Ma foi est devenue plus intime, plus proche. Ma relation à Dieu relève davantage d’une forme de compagnonnage spirituel. Je ne suis pas non plus une grenouille de bénitier, mais j’aime me recueillir dans une église pour rendre grâce dans un tête-à-tête avec Dieu. Cela me doit quelques réflexions de mes équipes de tournage quand je suis en reportage… Mais je me fiche complètement qu’ils me trouvent ridicule ! En revanche ce qui me met en colère – encore ! – c’est la critique systématique de la religion catholique par ceux-là même qui, au nom de la tolérance, prônent la compréhension pour l’islam. C’est tellement facile de taper sur les chrétiens, ils ne se défendent jamais. Je pense que nous devrions davantage nous affirmer. Garder la tête haute.

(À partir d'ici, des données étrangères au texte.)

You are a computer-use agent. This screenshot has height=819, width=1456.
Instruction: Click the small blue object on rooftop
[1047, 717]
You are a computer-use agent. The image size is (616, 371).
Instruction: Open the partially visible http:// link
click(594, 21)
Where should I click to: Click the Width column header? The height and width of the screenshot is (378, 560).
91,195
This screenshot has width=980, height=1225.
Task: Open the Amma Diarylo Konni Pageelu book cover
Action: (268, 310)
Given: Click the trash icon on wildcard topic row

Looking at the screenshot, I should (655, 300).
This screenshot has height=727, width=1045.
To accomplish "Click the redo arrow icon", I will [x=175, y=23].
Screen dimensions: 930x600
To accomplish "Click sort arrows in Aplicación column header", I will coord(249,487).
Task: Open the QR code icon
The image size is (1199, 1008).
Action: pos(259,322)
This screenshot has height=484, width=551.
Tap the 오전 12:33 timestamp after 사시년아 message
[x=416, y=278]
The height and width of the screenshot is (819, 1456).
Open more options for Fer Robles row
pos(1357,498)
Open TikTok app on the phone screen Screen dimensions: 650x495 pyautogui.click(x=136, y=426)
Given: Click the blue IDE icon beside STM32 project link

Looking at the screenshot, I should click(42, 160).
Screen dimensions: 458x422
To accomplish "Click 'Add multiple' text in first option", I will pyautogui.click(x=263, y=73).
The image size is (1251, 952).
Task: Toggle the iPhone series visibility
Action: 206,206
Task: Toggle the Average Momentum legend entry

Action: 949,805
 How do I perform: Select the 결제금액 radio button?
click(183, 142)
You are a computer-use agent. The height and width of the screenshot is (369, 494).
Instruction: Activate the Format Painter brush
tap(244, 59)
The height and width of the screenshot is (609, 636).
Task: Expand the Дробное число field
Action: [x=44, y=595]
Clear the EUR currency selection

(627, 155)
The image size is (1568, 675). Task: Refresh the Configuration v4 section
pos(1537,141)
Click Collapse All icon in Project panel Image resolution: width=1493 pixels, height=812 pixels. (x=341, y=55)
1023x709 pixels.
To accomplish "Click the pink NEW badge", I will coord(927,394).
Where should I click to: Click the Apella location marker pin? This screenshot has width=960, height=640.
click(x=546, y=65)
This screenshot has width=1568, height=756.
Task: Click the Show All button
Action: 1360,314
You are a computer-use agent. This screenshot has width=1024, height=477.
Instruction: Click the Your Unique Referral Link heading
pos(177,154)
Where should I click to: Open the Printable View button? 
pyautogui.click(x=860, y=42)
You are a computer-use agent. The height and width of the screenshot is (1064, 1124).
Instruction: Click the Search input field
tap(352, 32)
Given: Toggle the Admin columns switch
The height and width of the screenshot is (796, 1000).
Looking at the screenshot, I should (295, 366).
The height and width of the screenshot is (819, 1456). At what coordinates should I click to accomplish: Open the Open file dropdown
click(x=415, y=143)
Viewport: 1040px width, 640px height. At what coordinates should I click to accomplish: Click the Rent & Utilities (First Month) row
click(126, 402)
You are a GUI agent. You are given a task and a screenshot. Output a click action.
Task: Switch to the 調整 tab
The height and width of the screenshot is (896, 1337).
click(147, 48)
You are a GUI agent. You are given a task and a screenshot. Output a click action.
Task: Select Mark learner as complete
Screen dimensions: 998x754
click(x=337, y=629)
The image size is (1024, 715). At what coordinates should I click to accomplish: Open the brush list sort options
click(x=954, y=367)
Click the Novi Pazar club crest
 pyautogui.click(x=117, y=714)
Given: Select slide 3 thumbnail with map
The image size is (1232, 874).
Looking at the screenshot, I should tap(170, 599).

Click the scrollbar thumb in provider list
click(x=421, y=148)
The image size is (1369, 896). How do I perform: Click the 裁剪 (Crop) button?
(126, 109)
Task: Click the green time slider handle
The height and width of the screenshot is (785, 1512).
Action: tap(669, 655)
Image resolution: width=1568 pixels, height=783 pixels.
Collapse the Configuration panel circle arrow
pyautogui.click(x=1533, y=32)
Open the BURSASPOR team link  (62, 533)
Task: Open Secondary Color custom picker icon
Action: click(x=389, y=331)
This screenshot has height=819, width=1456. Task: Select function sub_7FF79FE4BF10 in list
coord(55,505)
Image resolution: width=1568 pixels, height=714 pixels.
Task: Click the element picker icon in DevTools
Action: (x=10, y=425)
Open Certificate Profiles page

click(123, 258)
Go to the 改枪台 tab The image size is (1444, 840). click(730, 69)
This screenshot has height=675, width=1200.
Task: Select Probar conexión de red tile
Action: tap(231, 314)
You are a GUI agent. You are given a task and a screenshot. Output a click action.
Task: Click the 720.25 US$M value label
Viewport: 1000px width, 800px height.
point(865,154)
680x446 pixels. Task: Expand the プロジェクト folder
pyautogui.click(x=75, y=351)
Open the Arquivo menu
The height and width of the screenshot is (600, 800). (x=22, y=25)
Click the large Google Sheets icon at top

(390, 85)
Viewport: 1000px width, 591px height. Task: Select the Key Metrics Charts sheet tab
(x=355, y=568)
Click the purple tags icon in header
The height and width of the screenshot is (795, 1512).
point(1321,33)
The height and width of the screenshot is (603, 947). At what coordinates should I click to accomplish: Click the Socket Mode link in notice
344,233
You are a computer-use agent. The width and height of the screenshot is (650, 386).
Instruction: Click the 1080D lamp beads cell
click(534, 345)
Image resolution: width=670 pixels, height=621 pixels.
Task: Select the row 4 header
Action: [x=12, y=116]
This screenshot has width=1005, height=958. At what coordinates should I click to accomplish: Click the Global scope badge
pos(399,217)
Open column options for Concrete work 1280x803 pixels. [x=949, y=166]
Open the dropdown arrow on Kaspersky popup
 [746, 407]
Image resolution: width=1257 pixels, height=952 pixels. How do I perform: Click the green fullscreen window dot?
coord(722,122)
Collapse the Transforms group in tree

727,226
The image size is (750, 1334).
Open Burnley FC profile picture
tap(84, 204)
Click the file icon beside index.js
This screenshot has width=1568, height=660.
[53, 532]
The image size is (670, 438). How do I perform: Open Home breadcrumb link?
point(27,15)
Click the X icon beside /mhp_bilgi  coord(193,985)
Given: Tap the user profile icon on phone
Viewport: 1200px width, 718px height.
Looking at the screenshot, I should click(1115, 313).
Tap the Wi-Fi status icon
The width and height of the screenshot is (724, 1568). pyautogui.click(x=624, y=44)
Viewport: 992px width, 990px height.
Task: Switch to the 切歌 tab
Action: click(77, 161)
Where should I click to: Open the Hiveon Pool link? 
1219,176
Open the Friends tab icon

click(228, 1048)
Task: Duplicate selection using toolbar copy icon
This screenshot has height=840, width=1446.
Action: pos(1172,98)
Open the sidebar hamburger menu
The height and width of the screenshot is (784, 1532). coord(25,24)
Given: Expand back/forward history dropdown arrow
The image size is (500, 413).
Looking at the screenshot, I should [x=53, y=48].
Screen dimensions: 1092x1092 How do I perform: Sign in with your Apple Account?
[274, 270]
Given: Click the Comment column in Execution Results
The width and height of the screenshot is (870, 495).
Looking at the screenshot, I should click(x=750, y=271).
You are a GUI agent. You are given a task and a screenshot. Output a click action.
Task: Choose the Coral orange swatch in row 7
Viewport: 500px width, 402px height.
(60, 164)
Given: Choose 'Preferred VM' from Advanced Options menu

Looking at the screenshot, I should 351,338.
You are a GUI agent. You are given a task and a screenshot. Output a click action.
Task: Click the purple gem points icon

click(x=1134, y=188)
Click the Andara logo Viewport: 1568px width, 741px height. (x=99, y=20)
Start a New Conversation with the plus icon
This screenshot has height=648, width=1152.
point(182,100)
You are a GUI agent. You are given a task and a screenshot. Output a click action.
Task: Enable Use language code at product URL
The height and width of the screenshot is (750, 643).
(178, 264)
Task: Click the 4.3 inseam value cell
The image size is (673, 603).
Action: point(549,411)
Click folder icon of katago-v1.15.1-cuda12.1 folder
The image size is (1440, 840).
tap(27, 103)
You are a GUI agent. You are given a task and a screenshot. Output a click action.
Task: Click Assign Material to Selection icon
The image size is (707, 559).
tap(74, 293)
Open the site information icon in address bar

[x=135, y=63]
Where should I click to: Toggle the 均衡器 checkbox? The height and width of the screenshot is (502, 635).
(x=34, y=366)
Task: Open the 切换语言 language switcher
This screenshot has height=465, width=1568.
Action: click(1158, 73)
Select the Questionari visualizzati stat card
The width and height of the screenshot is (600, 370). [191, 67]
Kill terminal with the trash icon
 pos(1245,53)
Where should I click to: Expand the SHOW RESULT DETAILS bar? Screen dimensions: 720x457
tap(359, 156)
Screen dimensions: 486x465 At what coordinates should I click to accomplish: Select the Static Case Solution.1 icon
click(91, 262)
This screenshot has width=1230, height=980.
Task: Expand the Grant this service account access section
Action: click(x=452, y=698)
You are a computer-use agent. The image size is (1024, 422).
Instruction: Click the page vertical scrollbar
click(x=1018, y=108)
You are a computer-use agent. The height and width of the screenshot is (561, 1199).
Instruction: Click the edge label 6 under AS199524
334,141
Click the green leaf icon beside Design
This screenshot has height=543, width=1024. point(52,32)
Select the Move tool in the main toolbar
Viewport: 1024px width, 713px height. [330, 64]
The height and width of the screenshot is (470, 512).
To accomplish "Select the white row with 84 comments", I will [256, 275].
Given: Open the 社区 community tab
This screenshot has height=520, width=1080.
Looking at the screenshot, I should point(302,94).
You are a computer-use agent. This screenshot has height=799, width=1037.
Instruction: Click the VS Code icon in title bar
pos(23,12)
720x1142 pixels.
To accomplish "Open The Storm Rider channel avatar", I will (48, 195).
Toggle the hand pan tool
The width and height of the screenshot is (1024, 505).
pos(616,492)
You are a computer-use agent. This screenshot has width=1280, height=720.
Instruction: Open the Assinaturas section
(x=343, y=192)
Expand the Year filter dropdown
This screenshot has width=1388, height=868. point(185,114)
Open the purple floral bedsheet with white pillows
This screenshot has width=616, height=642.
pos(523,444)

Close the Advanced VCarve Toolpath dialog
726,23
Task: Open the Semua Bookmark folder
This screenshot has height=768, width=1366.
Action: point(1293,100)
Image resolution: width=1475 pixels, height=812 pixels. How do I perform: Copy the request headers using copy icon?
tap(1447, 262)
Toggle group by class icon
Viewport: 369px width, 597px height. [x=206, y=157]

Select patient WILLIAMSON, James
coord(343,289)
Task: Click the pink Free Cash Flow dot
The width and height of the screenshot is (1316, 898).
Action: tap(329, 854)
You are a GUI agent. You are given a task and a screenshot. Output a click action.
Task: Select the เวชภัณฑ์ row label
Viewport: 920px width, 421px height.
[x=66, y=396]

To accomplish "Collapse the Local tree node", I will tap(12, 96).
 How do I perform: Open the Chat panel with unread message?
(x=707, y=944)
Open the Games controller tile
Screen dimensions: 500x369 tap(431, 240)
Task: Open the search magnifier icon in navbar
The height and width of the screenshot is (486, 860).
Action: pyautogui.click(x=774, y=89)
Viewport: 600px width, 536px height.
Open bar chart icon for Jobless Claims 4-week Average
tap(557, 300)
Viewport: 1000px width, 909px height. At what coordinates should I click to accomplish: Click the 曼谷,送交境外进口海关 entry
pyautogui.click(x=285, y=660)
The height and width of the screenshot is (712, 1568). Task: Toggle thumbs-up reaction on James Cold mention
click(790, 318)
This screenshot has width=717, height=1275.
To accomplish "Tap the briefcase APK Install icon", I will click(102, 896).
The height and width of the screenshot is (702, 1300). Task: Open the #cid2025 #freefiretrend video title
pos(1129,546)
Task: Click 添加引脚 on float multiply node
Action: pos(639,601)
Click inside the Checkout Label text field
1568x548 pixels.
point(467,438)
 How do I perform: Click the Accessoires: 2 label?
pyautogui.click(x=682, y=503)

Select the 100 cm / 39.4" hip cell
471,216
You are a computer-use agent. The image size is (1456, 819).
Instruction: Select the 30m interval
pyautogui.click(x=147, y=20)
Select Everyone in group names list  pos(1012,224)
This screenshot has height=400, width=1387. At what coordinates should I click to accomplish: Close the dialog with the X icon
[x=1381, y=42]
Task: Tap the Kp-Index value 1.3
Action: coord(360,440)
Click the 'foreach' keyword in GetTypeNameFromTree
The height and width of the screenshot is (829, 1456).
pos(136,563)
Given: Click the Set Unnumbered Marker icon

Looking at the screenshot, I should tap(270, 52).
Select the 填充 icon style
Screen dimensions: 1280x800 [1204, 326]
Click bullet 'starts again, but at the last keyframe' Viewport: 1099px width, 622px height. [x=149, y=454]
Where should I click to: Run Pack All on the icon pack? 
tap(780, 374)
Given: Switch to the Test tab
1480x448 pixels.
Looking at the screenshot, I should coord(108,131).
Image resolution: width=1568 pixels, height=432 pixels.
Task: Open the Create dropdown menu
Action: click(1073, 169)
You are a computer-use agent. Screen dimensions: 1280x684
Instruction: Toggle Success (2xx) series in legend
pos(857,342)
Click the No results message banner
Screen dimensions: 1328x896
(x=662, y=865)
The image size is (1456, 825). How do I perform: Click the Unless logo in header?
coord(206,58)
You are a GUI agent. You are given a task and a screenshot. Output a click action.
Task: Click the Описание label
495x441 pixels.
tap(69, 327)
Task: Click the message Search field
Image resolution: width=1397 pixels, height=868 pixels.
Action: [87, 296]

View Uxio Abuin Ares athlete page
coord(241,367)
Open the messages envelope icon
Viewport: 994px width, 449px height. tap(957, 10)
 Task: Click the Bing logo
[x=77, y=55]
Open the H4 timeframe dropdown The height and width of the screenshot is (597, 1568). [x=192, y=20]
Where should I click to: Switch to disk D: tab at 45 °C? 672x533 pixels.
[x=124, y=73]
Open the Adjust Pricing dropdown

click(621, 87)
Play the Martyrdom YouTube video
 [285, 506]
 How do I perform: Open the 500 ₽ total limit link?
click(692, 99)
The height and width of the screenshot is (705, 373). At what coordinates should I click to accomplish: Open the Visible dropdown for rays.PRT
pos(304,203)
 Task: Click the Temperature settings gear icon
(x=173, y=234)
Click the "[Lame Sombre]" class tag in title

Questionnaire de saint Antoine
Connaissez-vous saint Antoine de Padoue ? Quelle image avez-vous de lui ?
Saint Antoine est très aimé à la Réunion. Dans ma famille, c’est le saint que l’on prie le plus, après la Vierge. On l’invoque pour retrouver les objets perdus, mais aussi pour toutes les causes désespérées : un problème de boulot, un enfant qui ne va pas bien…
Etes-vous déjà allée à Padoue ? Quel souvenir en gardez-vous ?
Non, je n’ai pas eu cette chance, mais je compte bien y aller un jour pour honorer ce saint qui est à mes yeux un consolateur, un conseiller calme et éloquent.
Quand vous sentez-vous le plus proche de Dieu ?
Dans les moments compliqués, dangereux. Je pense notamment à un voyage dans les Balkans où j’ai vu ma fin arriver à trois reprises… Dans ces cas-là, que faire d’autre que prier ?
Comment priez-vous ?
Je récite souvent le Notre Père, même si je trouve que c’est une prière difficile, surtout lorsqu’il s’agit de dire « comme nous pardonnons aussi à ceux qui nous ont offensés ». Je préfère fredonner des chants comme le Plus près de toi mon Dieu. Dans ma prière personnelle, je m’adresse directement à ce Dieu que je n’imagine que compatissant et miséricordieux. Avec l’âge et la sérénité, je m’aperçois d’ailleurs que je le prie moins pour négocier ou lui demander des choses que pour le remercier.
Qu’est-ce qui vous a rendue le plus heureuse cette année ?
En dehors de ma colonne vertébrale qu’est ma famille, je garde un souvenir formidable du tour de France que j’ai fait pour la promotion de mon livre.